Samuel L. Jackson deita e rola numa interpretação extremamente divertida e é muito bacana ver ele fora do papel de “badass”. Me agrada muito como o filme explora o lado mais leve do Nick Fury trazendo uma humanidade maior pro papel, o que acaba sendo uma ótima decisão a ele, a única reclamação a isso nem é feita por purismo nem nada porque essas coisas realmente não importam nada e a ideia de quebra de expectativa de como ele perdeu o olho. Só que do jeito que foi feito ficou uma piada meio boba, fácil demais e inserida de forma meio desajeitada no filme. Mas tudo bem porque é o único momento inclusive que eu acho que o humor do filme não funciona tanto (no resto funciona surpreendente muito bem e de forma bem conduzida pontualmente), seu relacionamento dele com a Goose é ótimo, funciona para adicionar mais ao personagem e fora isso a decisão de tratar o Fury de forma mais leve como um todo é um dos pontos altos do filme fazendo uma abordagem inspirada, que agrada funciona e oferece a mais para o Samuel L. Jackson como ator. Sua química com Larson é excelente e os dois constroem uma dinâmica de dupla divertida do começo ao fim. E a sua maquiagem digital para rejuvenescimento é fantástica, soma para a narrativa do filme e acaba dando esperança para o uso disso no futuro do cinema (estou olhando para você, “The Irishman”).
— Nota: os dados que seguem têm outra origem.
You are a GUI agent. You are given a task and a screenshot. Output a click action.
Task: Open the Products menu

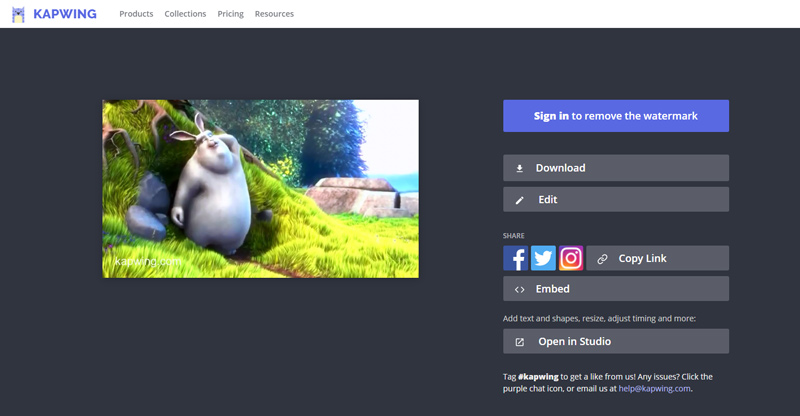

O Ben Mendelsohn é uma das melhores coisas do filme e até acho que o filme poderia ter se utilizando mais do seu casting inteligente no começo do longa. O Ben consegue de uma forma muito legal usar todas as chances que tem para se destacar mais do que costuma se destacar nesses blockbusters que faz trazendo o que é esperado da sua presença marcante mas adicionando uma emoção certeira a reviravolta do seu personagem que aparece de forma clara mesmo com ele coberto por maquiagem assim como nas cenas de humor muito bem colocadas. O Jude Law não está ruim e nem bom só está genérico, a Annette Bening é levemente desperdiçada apesar das ótimas sacadas em torno do seu relacionamento com Carol e a forma como uma mulher vê a outra e a significativa ação que diz muito mais do que só o que aparece em tela, porém ela poderia ter sido mais usada e por último mas nada menos importante a Lashana Lynch rouba todas as cenas que tem conseguindo trazer muita emoção e um senso genuíno pro relacionamento entre Maria e Carol.

No geral, Capitã Marvel não chega a ser um dos melhores filmes do MCU, mas também é melhor do que muitos filmes do estúdio e está longe de ser um dos piores. Existem problemas, mas existem grandes acertos e um filme bem divertido também. É um bom filme. Não um grande filme, mas um bom filme. Felizmente nós não precisamos viver num mundo 8 ou 80 mesmo que as pessoas tenham se esquecido disso.